A Indonésia utilizou
largamente a técnica de combate denominada escudo humano, crime de guerra
segundo a IV Convenção de Genebra, que consiste em fazer marchar à frente das
colunas de seu exército familiares do inimigo, mulheres, crianças e velhos,
enquanto disparavam fogo pesado contra os timorenses que lutavam por sua
independência.
Como é usual em
transições políticas para evitar vácuos normativos, o nascente Estado, por
deliberação da Administração Transitória das Nações Unidas, aplicava a
legislação indonésia até que o país contasse com um legislativo eleito apto a
elaborar novas leis.
Ocorre que o Código
de Processo Penal indonésio era tão selvagem, tão inquisitivo, tão incompatível
com o devido processo legal, com os princípios das Nações Unidas, com um mínimo
de dignidade para o indivíduo suspeito de uma infração penal, que foi preciso
que as Nações Unidas improvisassem às pressas uma resolução que fizesse as
vezes de processo penal para funcionar para o cotidiano dos crimes comuns e
para as grandes atrocidades.
Noutros termos, o
direito indonésio não é selvagem apenas na prática, como frequentemente ocorre
no Brasil, mas também o é em teoria. No país que possui a polícia secreta mais
capilarizada do mundo, de fazer inveja às imaginações mais férteis de ficções
sobre o macartismo e o stalinismo, não sobra muito sequer para um arremedo de
estado de direito.
Desafio o encarregado
de negócios da Indonésia no Brasil, que tem entre suas missões a de desfazer
incompreensões e corrigir desinformação sobre seu país, no sentido de estreitar
as relações amistosas entre os dois países, a corrigir equívocos em minhas
assertivas, certo de que não lhe faltará espaço na grande imprensa brasileira
para tanto.
Pois bem, esse é o
país que se sente com superioridade moral (ou cinismo) para condenar indivíduos
à morte por tráfico de drogas, inclusive um diagnosticado com esquizofrenia,
depois de estarem no corredor da morte por tempo equivalente à pena máxima
prevista para o tráfico de drogas no Brasil.
Talvez sua
inconsciência tenha amenizado seu sofrimento e sua dor, pois o outro, segundo
relatos, soube de tudo até o último momento, teve crise de choro, de diarreia -
logo assepsiado à distância com jatos d"água, porque precisava ser
conduzido à morte limpo -, para depois seguir para o crematório.

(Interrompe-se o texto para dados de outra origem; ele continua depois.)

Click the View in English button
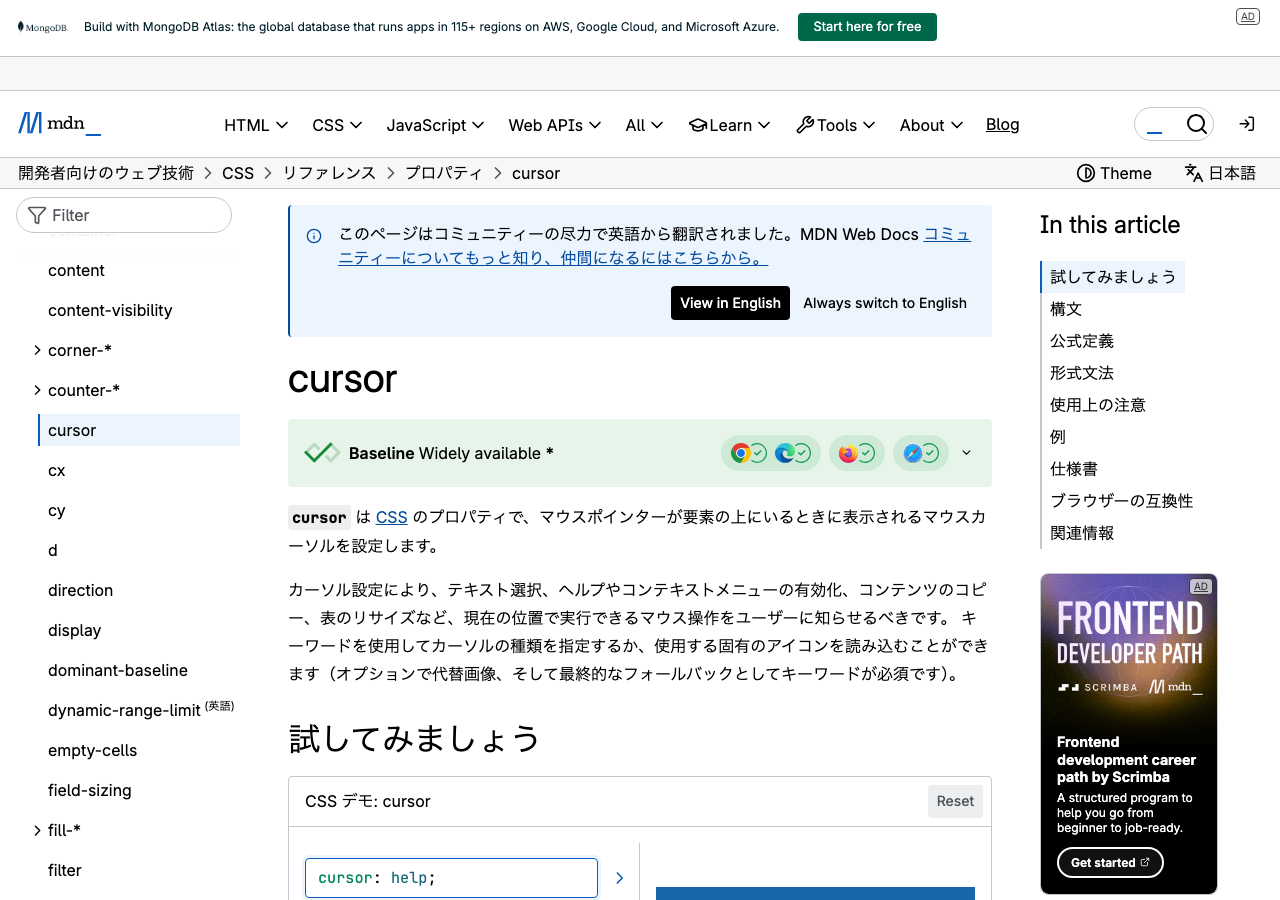This screenshot has width=1280, height=900. [x=730, y=303]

Até a última
visita de parente ocorreu mediante propina.
Dirão alguns, se não
muitos, "mas é um traficante, e os que morreram das drogas que ele
traficou?". A isso eu respondo: qual a utilidade dessa morte ritualizada
em relação à outra? Tem a sociedade e o Estado o direito de matar por vingança
apenas, sem utilidade?
Por tudo isso,
considero corretíssimas as iniciativas diplomáticas do governo brasileiro, e
bem assim a iniciativa da Secretaria de Cooperação Internacional do Ministério
Público Federal de tentarem reverter a primeira execução ainda em janeiro,
embora frustradas todas.
Se a Indonésia pretende
aferrar-se ao seu direito de ser selvagem em nome da soberania nacional, deve
pagar um preço político e diplomático alto por isso internacionalmente.